Interrumpe la transmisión del atletismo un telediario. Veo imágenes de Egipto, y recuerdo lo que de niños entendimos por Egipto, un país de huida, donde la Sagrada Familia de aquellas filminas del catecismo (única actividad extraescolar a la que nuestros padres nos apuntaban, a la salida del colegio y que primaba el ejercicio de la memoria), mantenía un taller básico de carpintería, el Faraón construía las pirámides y cuando descubría que tenía los pies de barro, los cromos de aquella colección interminable nos mostraban a un Charlton Heston de gesto imperativo dividiendo el mar en dos para abrirse camino.

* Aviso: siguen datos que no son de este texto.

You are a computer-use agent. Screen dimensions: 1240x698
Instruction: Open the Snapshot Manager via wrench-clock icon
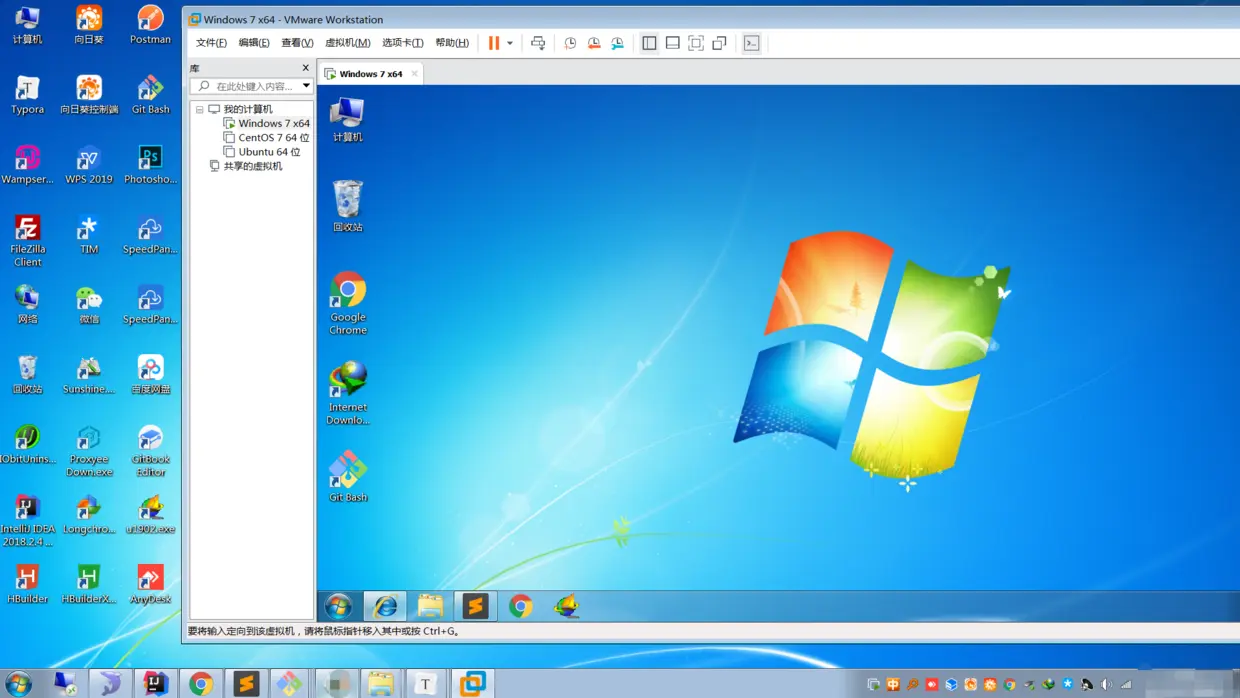click(617, 43)
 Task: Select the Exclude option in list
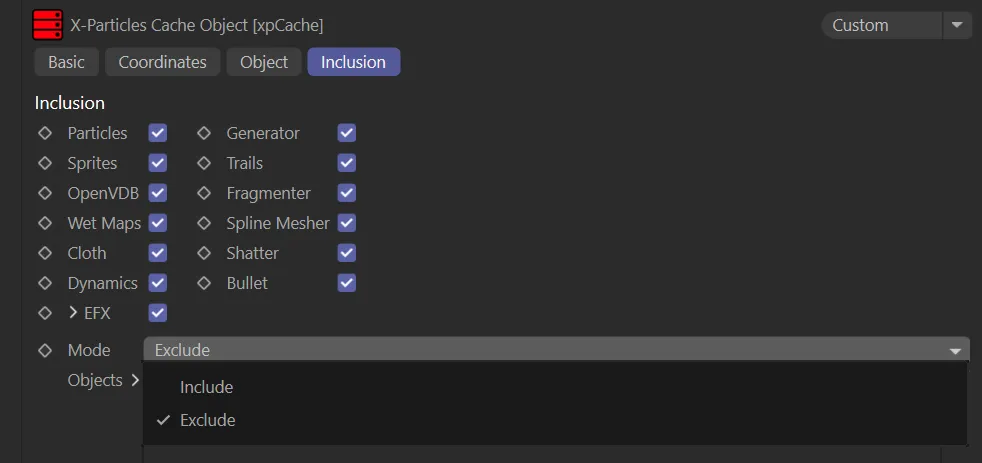click(x=207, y=420)
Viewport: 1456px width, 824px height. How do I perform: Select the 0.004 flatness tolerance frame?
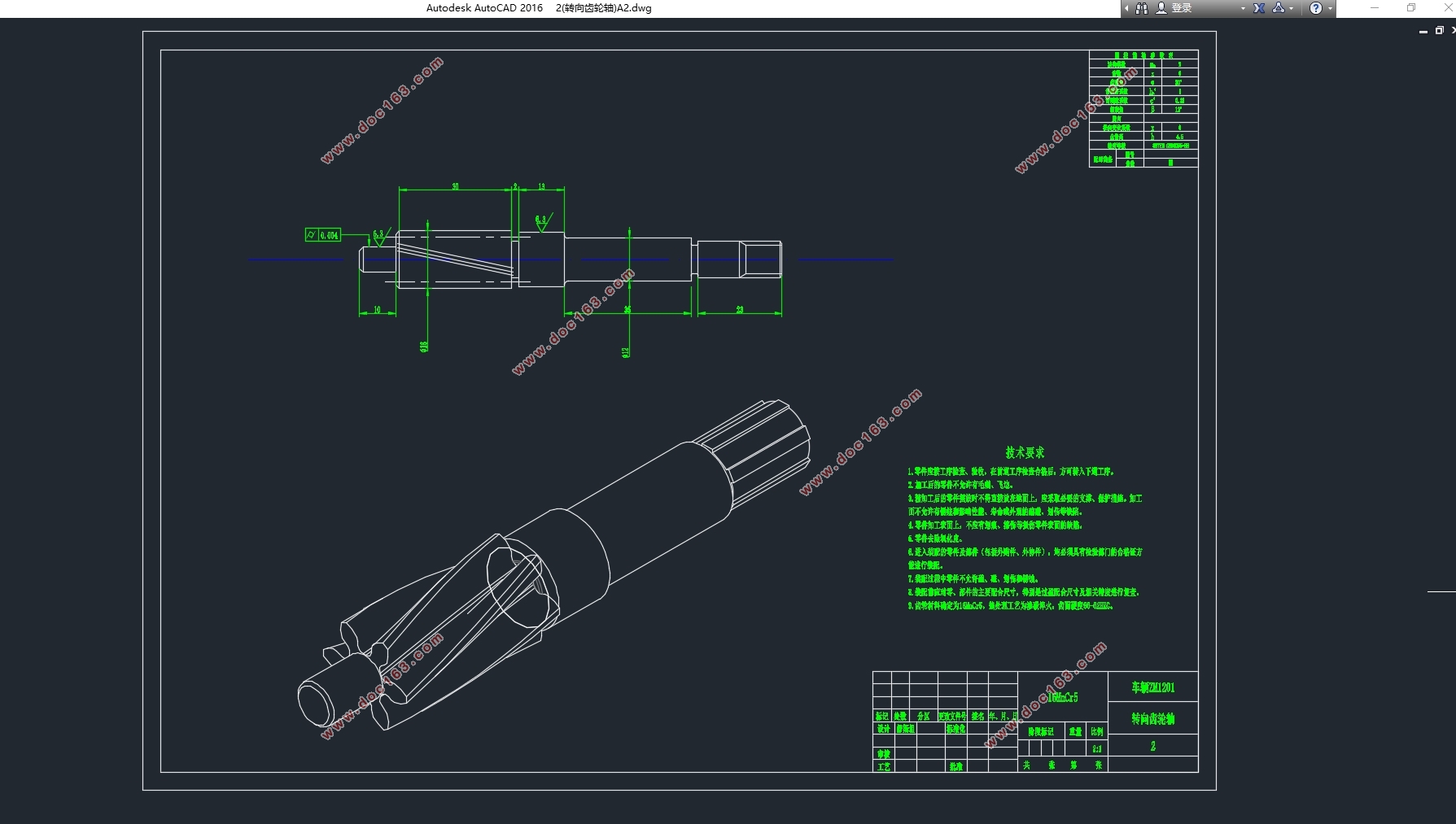tap(323, 235)
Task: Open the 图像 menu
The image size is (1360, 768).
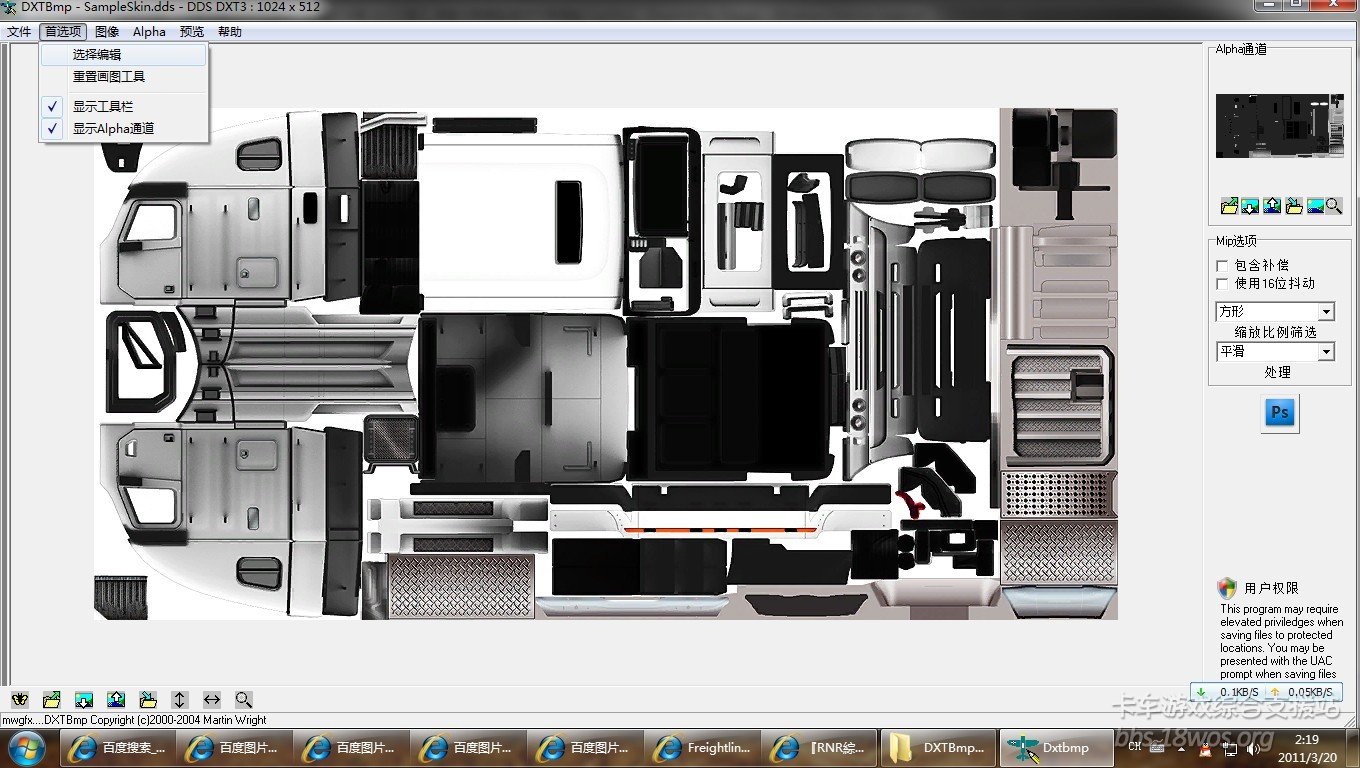Action: tap(107, 32)
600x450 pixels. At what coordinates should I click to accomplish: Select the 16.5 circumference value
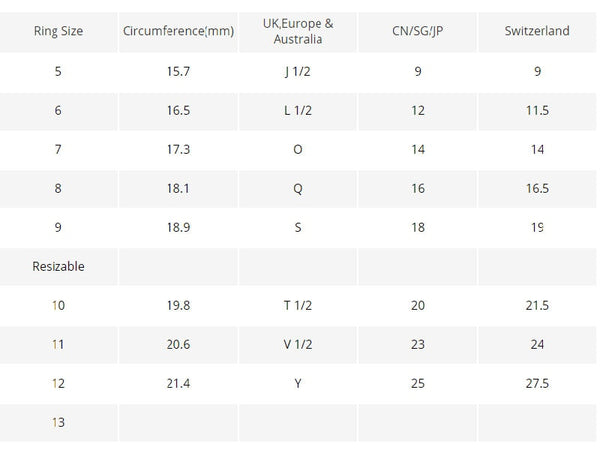click(178, 111)
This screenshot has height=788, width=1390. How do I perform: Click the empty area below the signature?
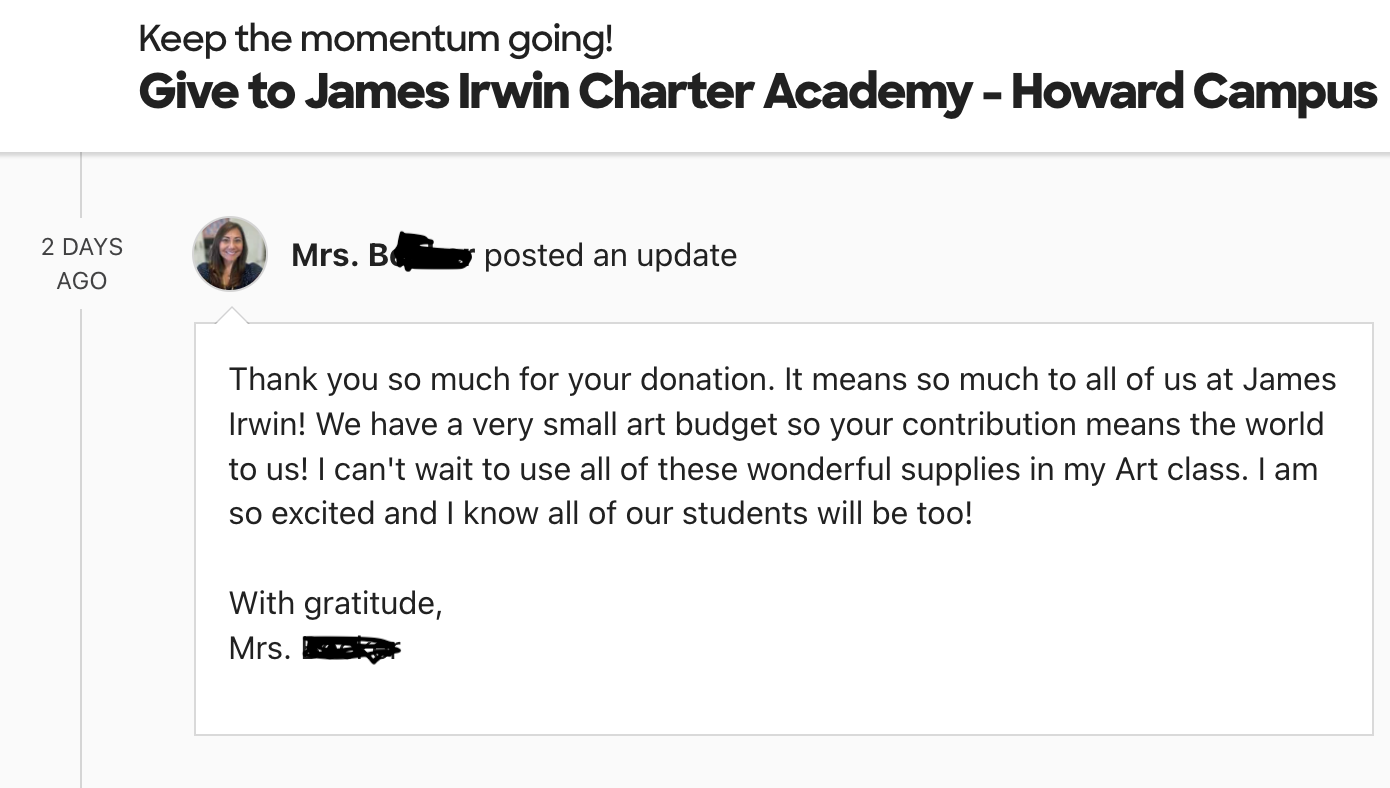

Nos hemos acostumbrado ya a las imágenes de desgracias que pasan casi siempre muy lejos, vemos situaciones incomprensibles, no nos fiamos de lo que nos cuentan, y nuestro imaginario, nuestra capacidad de asociar imágenes que se nos proponen como realidad, camina hacia el desencanto. Esto no tiene solución.
Acaba el telediario, sigue la carrera por aquellas grandes avenidas impecables, y el grupo de cabeza se mantiene. De Egipto hemos vuelto a Moscú, ciudad ajardinada, es verano, resulta atractiva. Y viene el comentario desencantado: qué fácil era todo durante la Guerra Fría. Un bloque contra otro, nosotros en medio, con la certeza de que nadie iba a apretar el botón. El problema es que ahora las cosas han cambiado: el cuadro de mandos tiene tantos botones, es todo tan complicado, no tenemos muy claro quién es Caín y quién es Abel. Y como no me fío de las imágenes que veo, tal vez porque no sé quién vigila al vigilante (ahora que resulta el repetido Who watches the watchmen? estaba basado en una sentencia de una Sátira de Juvenal, Quis custodiet ipsos custodes?), me pongo a releer las páginas de El conflicto árabe-israelí, de T.G. Fraser, un libro de cuando no teníamos internet (ojo con el nuevo imaginario), de cuando nos comprábamos un libro si algo nos interesaba. Porque esto viene de algo que pasó antes y no nos lo han contado. Andamos parcheando las imágenes que nos crearon, y hay quien confía en la Wikipedia.